There are also several limitations to our study. The exclusion of other bibliographic databases, grey literature, and non- English language papers could potentially lead to overlooking some studies. Regarding the assessment of the quality of the reviewed studies, some quality indicators were not reported in sufficient detail to allow a judgment to be made. In such cases, the indicator was marked as unmet and the study quality might have been underestimated due to under reporting. Finally, despite using three reviewers to categorise the items, there is still the possibility that bias was introduced by the qualitative nature of the process.

Theoretical and practical implications

Further research is necessary in the development of safety culture theories in healthcare, to study the links between culture and outcomes, and to resolve the controversies in the definitions and dimensions of safety culture and climate [74]. There is also a need for a safety climate tool to evaluate safety attributes in the “local” hospital setting bearing in mind the unique characteristics of that particular setting and population.

On a practical level, the development of a standardized checklist for assessing the quality of climate questionnaires, including reported psychometrics, may be beneficial and help provide a more detailed account of the questionnaire development process. Additionally, employing mixed methods tool development approaches may help to reveal different aspects of an organization’s safety culture, which can inform and illuminate multiple components of this multidimensional construct than is currently the case [50].

Conclusions

The perceived importance of safety culture in improving patient safety and its impact on patient outcomes has led to an increasing number of studies that attempt to define and assess safety culture in healthcare settings. Several reviews uncovered a wide variety of safety climate tools available for use [8, 20, 21]. Still, theoretical and methodological challenges limit their use as assessment measures. Pronovost and Sexton [75] warned that “the enthusiasm for measuring culture may be outpacing the science”. Critics have increasingly called for more rigorous assessments of safety culture and more in-depth reporting.

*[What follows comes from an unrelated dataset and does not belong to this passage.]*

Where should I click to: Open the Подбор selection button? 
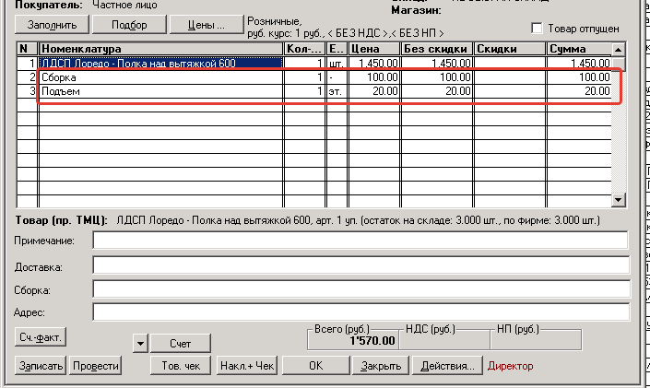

It is recommended that research first be conducted to resolve the controversies in the definitions and dimensions of safety culture and climate, and focus on developing theoretical models with more evidence to understand how safety culture or climate impacts on outcomes. Also, more consideration should be given to psychometric properties in the design and selection of tools in order to ensure the robustness of the resulting safety culture data.

Psychometric testing, on its own, does not fully characterize an instrument with other forms of item analysis, such as cognitive testing, as they provide rich insight into locally held attitudes and perceptions related to patient safety.

When choosing a suitable instrument, healthcare providers should be guided by a combination of factors including intended purpose, target population, and the tool’s reported psychometric properties. This is likely to be an identified training need for those interested in understanding of the differences between the various available instruments and their limitations. The outcomes of this systematic review will provide guidance and support to healthcare policymakers, survey users and safety researchers to make more informed decisions when selecting or developing an appropriate safety climate assessment tool.